In the waning months of 1962, the final typical edition of the Missale Romanum before the liturgical revolution rolled off the presses. Some of its new ink, however, was passed by, little noticed. A scant number of faithful know of it, and few are the number of priests who use the five additional Votive Masses related to religious and priestly vocations. So quiet their introduction, and so infrequent their use, that a search through all the electronic library catalogues in the world for the Gregorian Chant of these Masses revealed two copies—one in Poland, and the other in the Vatican Library.
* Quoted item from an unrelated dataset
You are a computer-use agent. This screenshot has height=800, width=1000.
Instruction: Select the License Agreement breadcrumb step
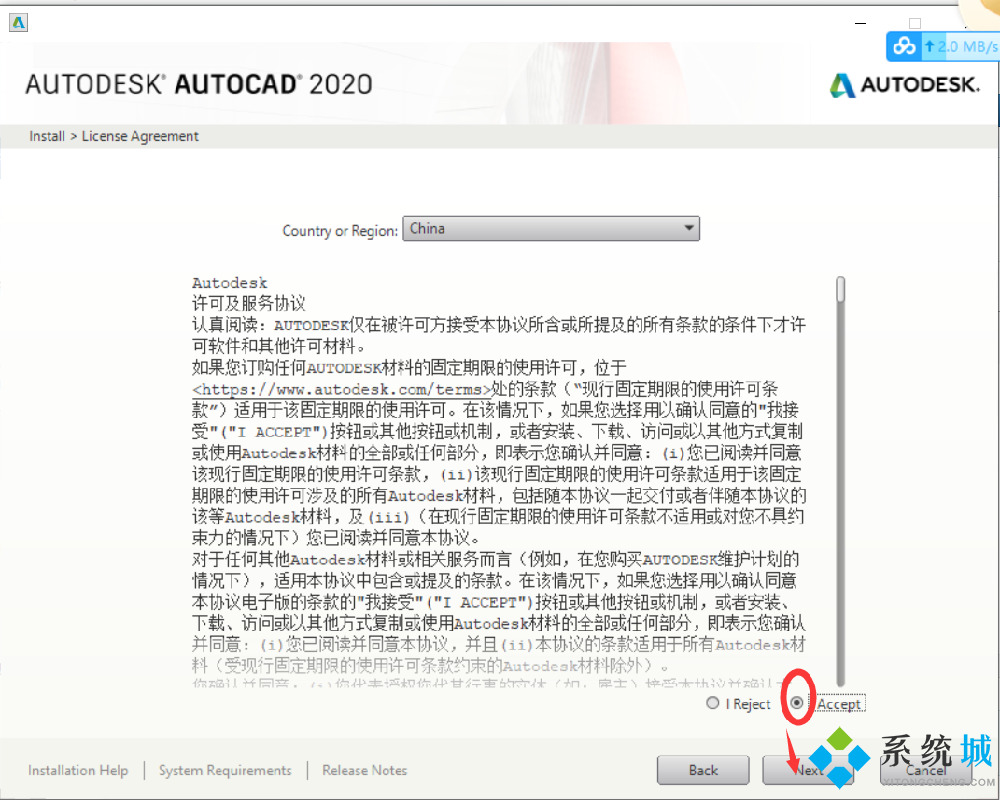[x=140, y=136]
A small school in New Zealand now has a photocopy of the latter.

Within the Epistle of one of those Masses, the Missa ad Vocationes Eccleiasticas Petendas, the hagiographer writes, “In those days, when Samuel was ministering to the Lord under Heli’s care, a message from the Lord was a rare treasure; He would not openly reveal Himself.”2 Ironic, it is, that the Church was on the cusp of an unprecedented and grave crisis in priestly and religious vocations when these words were added to the Missal, a time when it seems God would hide Himself, permit a great calamity in the Church and allow a massive loss in priestly virtue and fidelity with an horrific dearth of priestly vocations.
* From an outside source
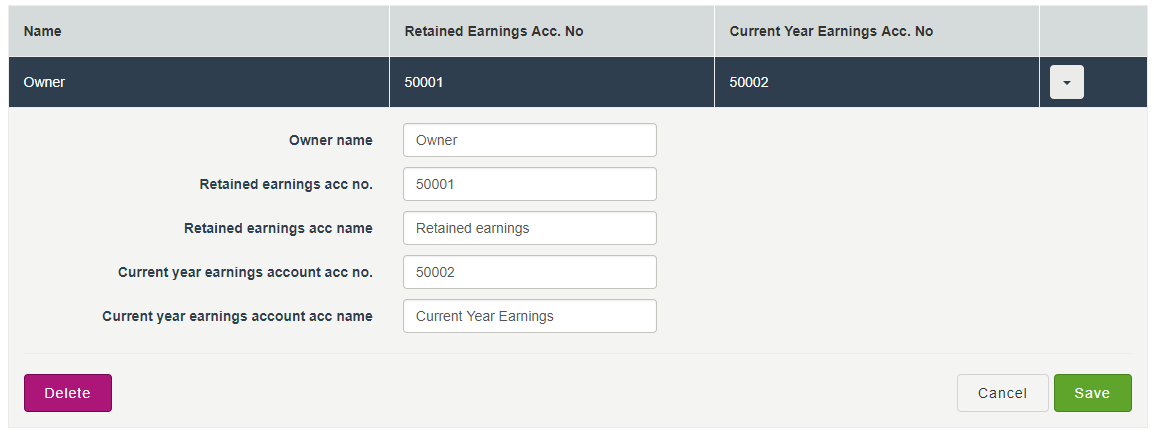
Task: Click the "Retained earnings acc name" label
Action: click(x=278, y=228)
The traditional world often takes as a great sign of its rectitude a relatively large number of vocations. While large in comparison to the rest of the Church, it pales in comparison to the numbers even a century ago, which themselves were far reduced from those Ages of Faith. Even among traditional Catholics, a vocation which is pursued is rarer than it ought to be. After nearly a half century, the Society can only count about 650 priests out of how many hundreds of thousands faithful in that time?

What is rare, however, is also quite dear, quite precious—a “treasure” as the Scriptures say. Like any sacred reality, supernatural or natural, while rare, it also is a far simpler matter than most Catholics imagine. Certainly, a consequence of that mistaken notion of a vocation means fewer take the time to consider that God may be calling them than ought to do so.
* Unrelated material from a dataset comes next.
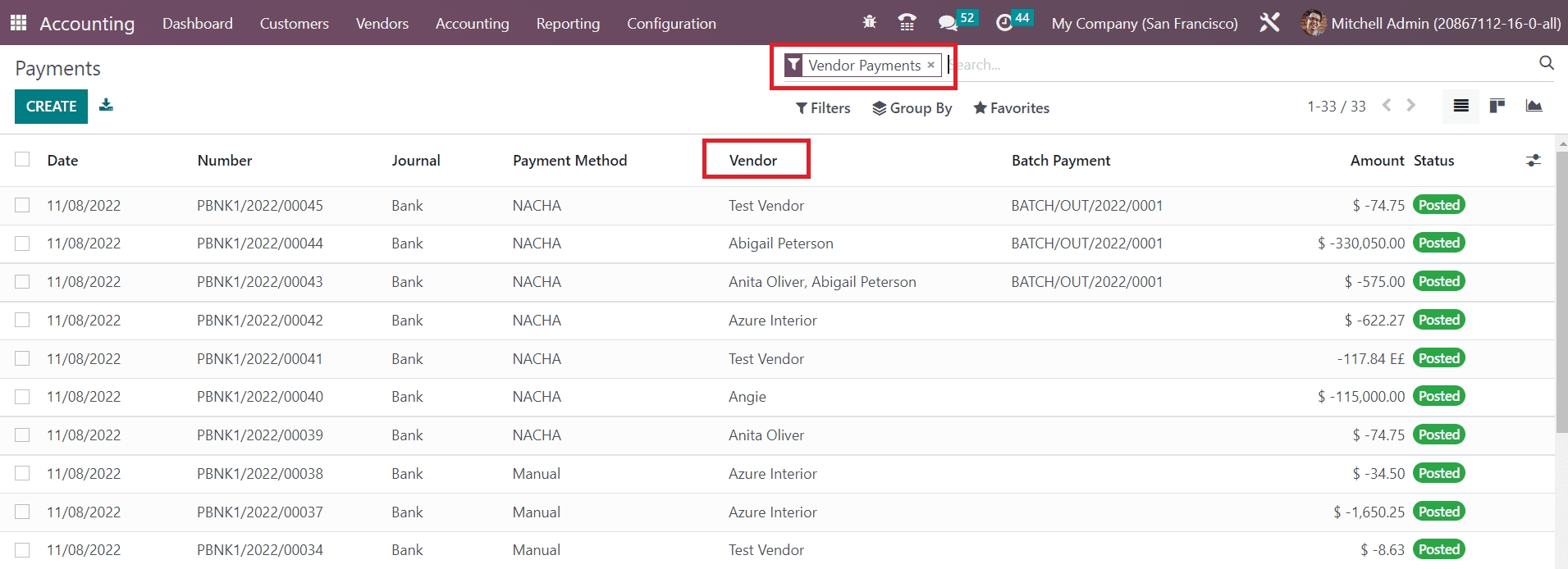This screenshot has height=569, width=1568.
Task: Open the clock activities icon
Action: (1004, 23)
The Introit: The Simplicity of a Priestly Vocation

The Introit for the Missa ad Vocationes Ecclesiasticas Petendas, preaches this simplicity: “Along the shore of the Sea of Galilee, the Lord saw two brothers, Peter and Andrew, and called them : ‘Come, follow me : I will make you fishers of men.’” Their response: “leaving everything, they followed Him.”3

Far from a mere summary, the lacunæ—the holes in this short summary—demonstrate how simple the matter of a vocation is, yet also hint at its profound depth. A vocation, as Archbishop Lefebvre says, is simply Our Lord whispering to a soul: “Love Me a little more than the others,” yet the holy Curé of Ars would proclaimed, “if we really understood the priest on earth, we would die, not of fright, by of love.”4

A vocation is God gently calling a young man, holding out the opportunity of loving Him more by becoming an alter Christus. Never in this life however, can he even begin to appreciate that in this simple self-sacrifice, he finds the gateway into the very hypostatic union between God and Man in Christ. Far from the normal means God uses are those who would wait for some apparition or special sign, for the Lord “is not in the wind…not in the earthquake…not in the fire,”5 but is in the gentle breeze.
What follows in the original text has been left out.